======== Selected extract ========

This question and variations of it are often used to advocate for increases in federal, state, and local minimum wages. But, as data from the Bureau of Labor Statistics shows, it is a misleading way to look at the issue.
First, very few workers actually earn the minimum wage. As the BLS puts it,
In 2017, 80.4 million workers age 16 and older in the United States were paid at hourly rates, representing 58.3 percent of all wage and salary workers. Among those paid by the hour, 542,000 workers earned exactly the prevailing federal minimum wage of $7.25 per hour. About 1.3 million had wages below the federal minimum. Together, these 1.8 million workers with wages at or below the federal minimum made up 2.3 percent of all hourly paid workers.
Among workers who were paid hourly rates in 2017, about 3 percent of women and about 2 percent of men had wages at or below the prevailing federal minimum.
In Minnesota, less than 1% of hourly paid workers were earning at or below the minimum wage, one of the lowest rates in the United States.
Second, the number of workers earning the minimum wage is falling.
The percentage of hourly paid workers earning the prevailing federal minimum wage or less declined from 2.7 percent in 2016 to 2.3 percent in 2017. This remains well below the percentage of 13.4 recorded in 1979, when data were first collected on a regular basis.
Workers earning the minimum wage are young and unlikely to be supporting a family.
Minimum wage workers tend to be young. Although workers under age 25 represented only about one-fifth of hourly paid workers, they made up about half of those paid the federal minimum wage or less. Among employed teenagers (ages 16 to 19) paid by the hour, about 8 percent earned the minimum wage or less, compared with about 1 percent of workers age 25 and older.
These workers are less likely to be married.
Of those paid an hourly wage, never-married workers, who tend to be young, were more likely (4 percent) than married workers (1 percent) to earn the federal minimum wage or less.
Race doesn’t seem to be much of a factor in determining whether a worker earns the minimum wage or not.
The percentage of hourly paid workers with wages at or below the federal minimum differed little among the major race and ethnicity groups. About 3 percent of African American or Black workers earned the federal minimum wage or less. Among White, Asian, and Hispanic workers, the percentage was about 2 percent.
Minimum workers have lower levels of educational achievement.
Among hourly paid workers age 16 and older, about 4 percent of those without a high school diploma earned the federal minimum wage or less, compared with about 2 percent of those who had a high school diploma (with no college), about 2 percent of those with some college or an associate degree, and about 1 percent of college graduates.
Workers earning the minimum wage are more likely to be working part time rather than full time.
About 6 percent of part-time workers (persons who usually work fewer than 35 hours per week) were paid the federal minimum wage or less, compared with about 1 percent of full-time workers.
And, finally, they tend to be working in lower productivity sectors of the economy.
Among major occupational groups, service occupations had the highest percentage of hourly paid workers earning at or below the federal minimum wage, at about 7 percent. About two-thirds of workers earning the minimum wage or less in 2017 were employed in service occupations, mostly in food preparation and serving related jobs.
The industry with the highest percentage of workers earning hourly wages at or below the federal minimum wage was leisure and hospitality (11 percent). About three-fifths of all workers paid at or below the federal minimum wage were employed in this industry, almost entirely in restaurants and other food services. For many of these workers, tips may supplement the hourly wages received.
The BLS data gives the lie to the notion that there are lots of breadwinners trying to raise families on the minimum wage, especially in Minnesota.
John Phelan is an economist at the Center of the American Experiment.

======== Study material ========

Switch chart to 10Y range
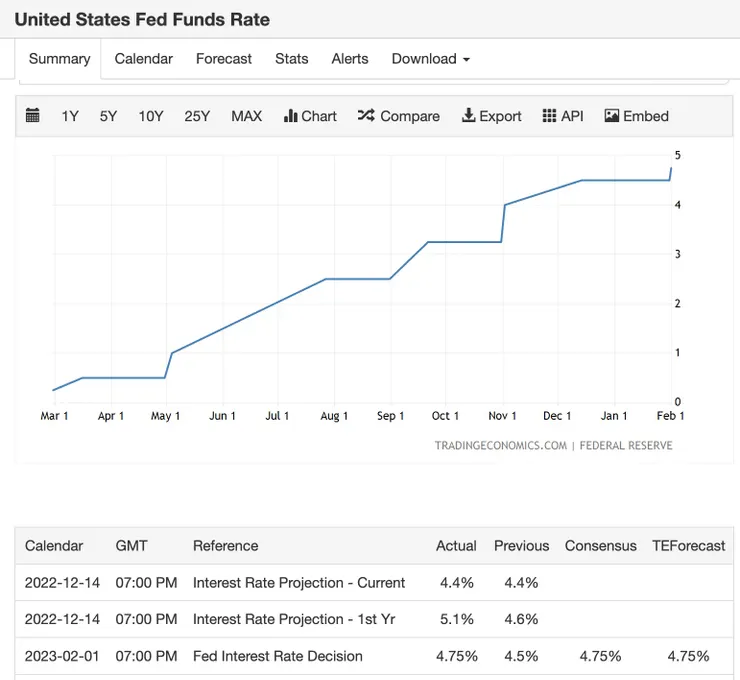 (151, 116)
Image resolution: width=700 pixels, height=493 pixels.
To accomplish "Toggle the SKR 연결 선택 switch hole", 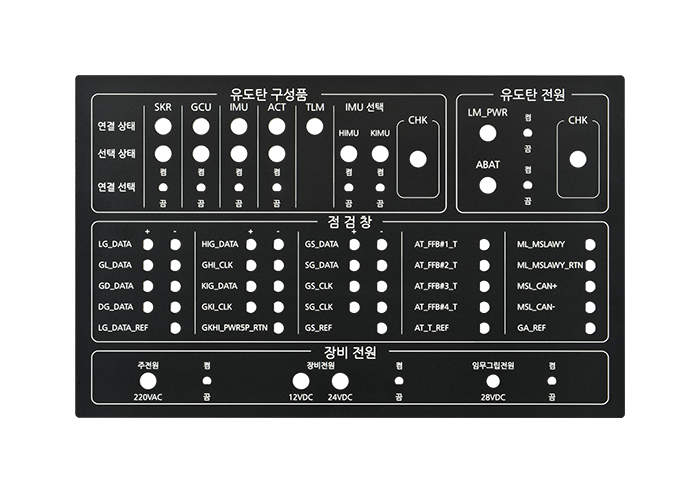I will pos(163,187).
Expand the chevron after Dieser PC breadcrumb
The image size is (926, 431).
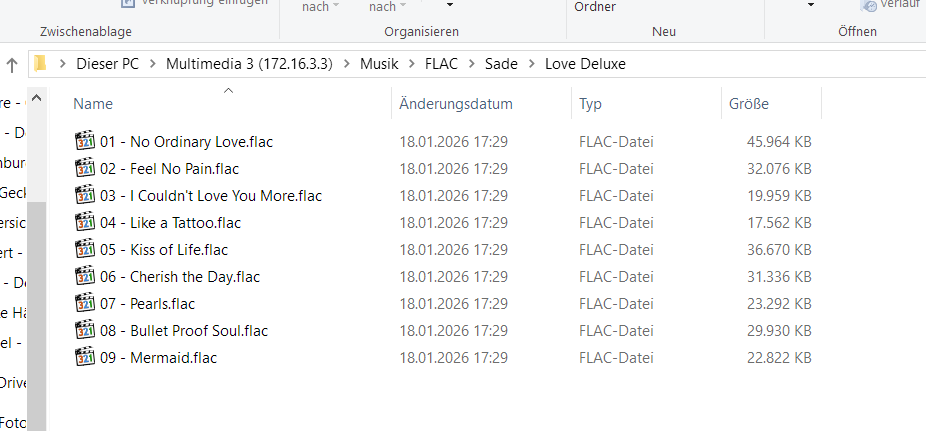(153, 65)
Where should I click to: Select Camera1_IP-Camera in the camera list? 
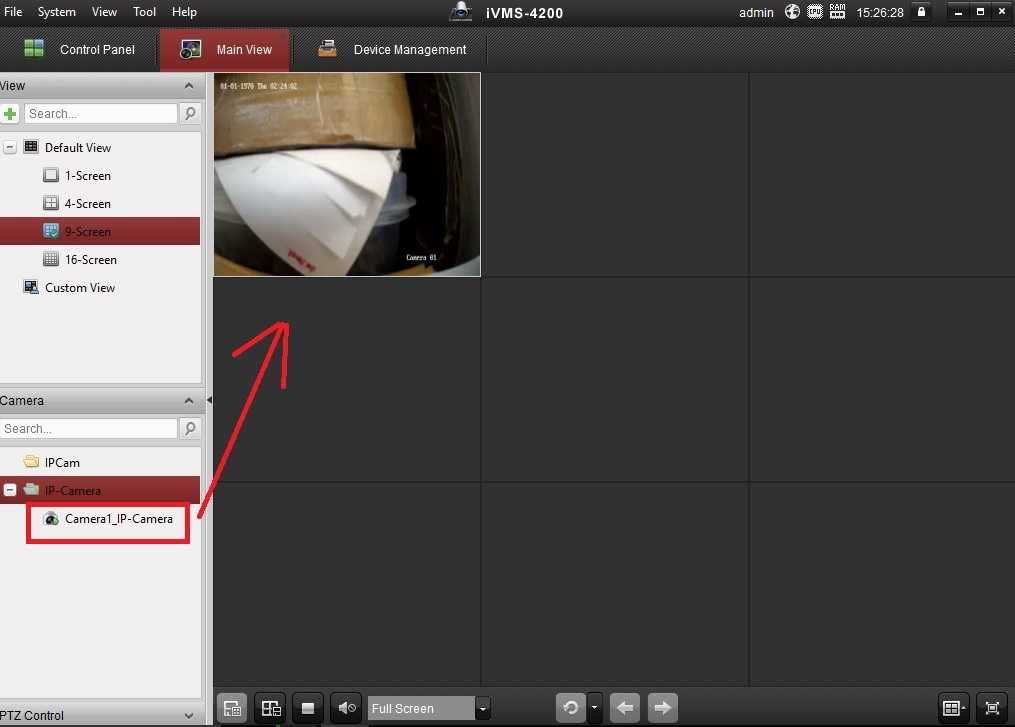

========
======== Study material ========

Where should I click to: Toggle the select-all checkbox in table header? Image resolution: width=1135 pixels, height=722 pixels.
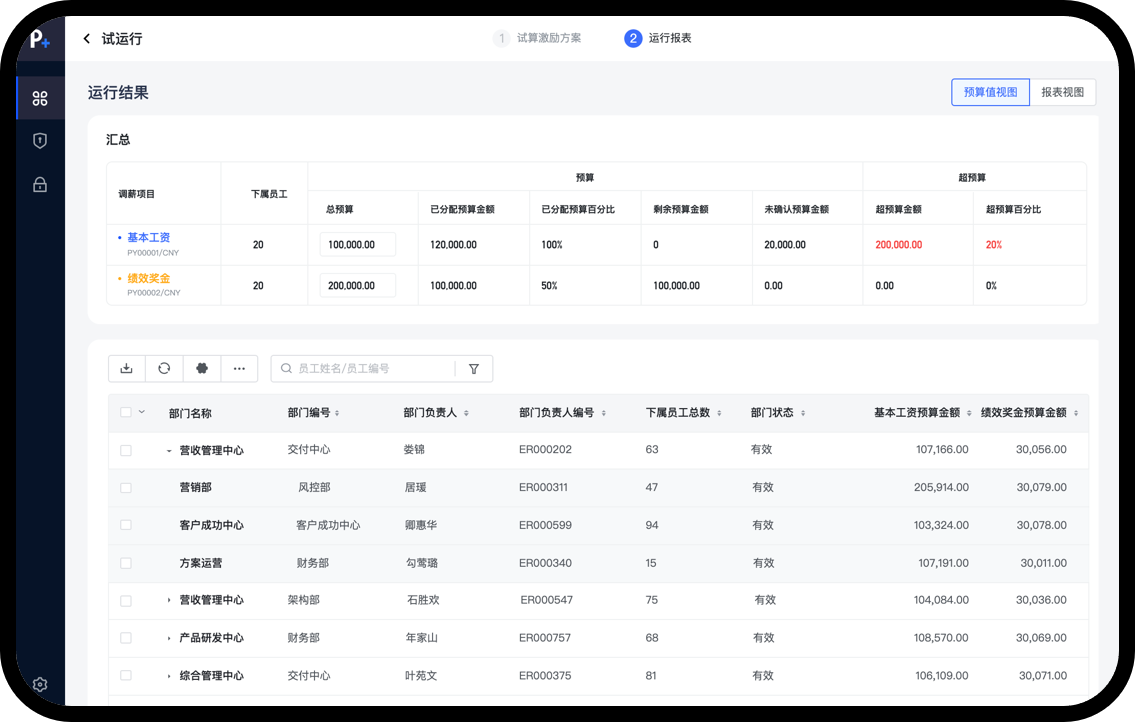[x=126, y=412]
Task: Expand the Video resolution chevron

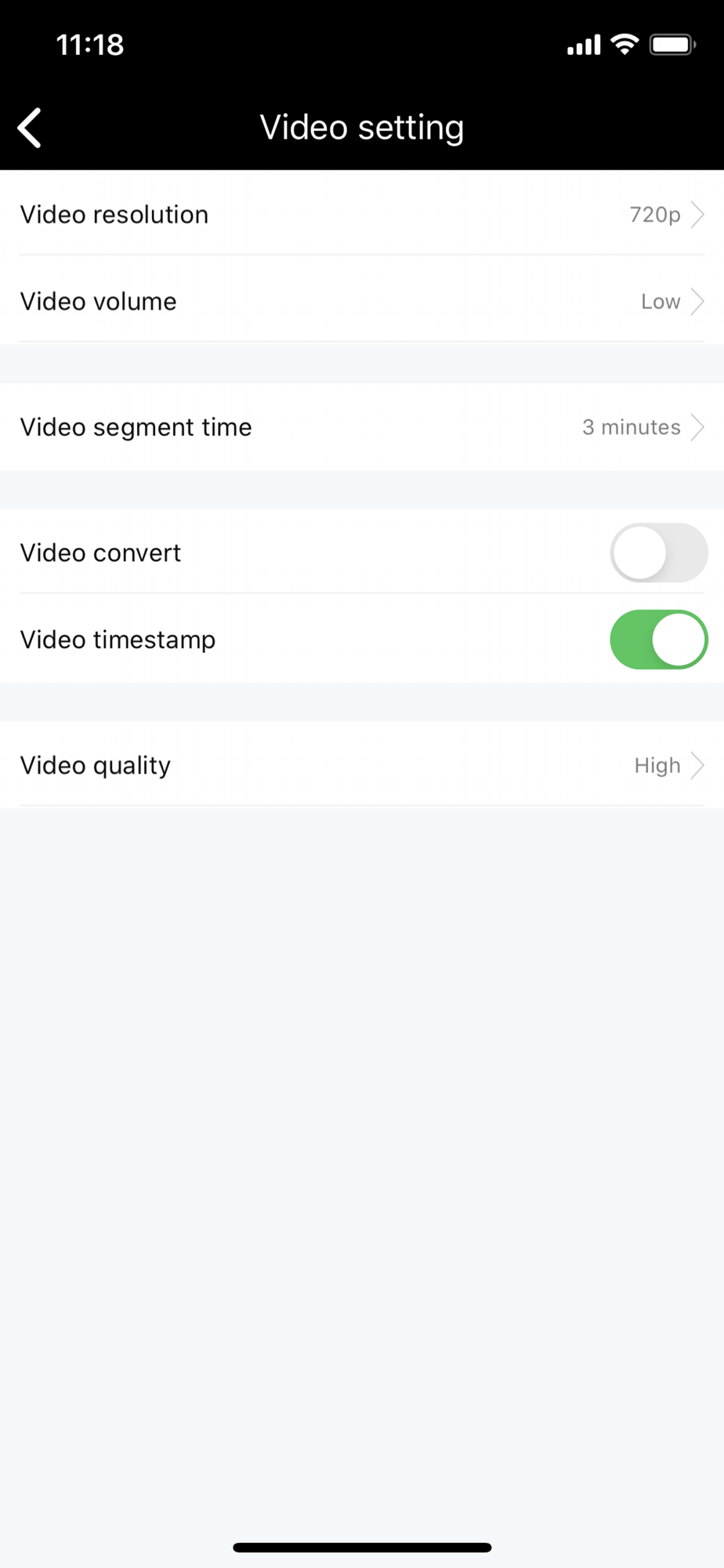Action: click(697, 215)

========

• **Instructions for the task**:
Answer these questions from the minimum wage article:
(a) How many hourly paid workers earned exactly the federal minimum wage of $7.25 in 2017?
(b) What percentage of hourly paid workers earned the federal minimum or less in 1979?
(c) Which industry had the highest percentage of workers paid at or below the federal minimum, and what was that percentage?

• **Output**:
(a) 542,000 workers
(b) 13.4 percent
(c) Leisure and hospitality, at 11 percent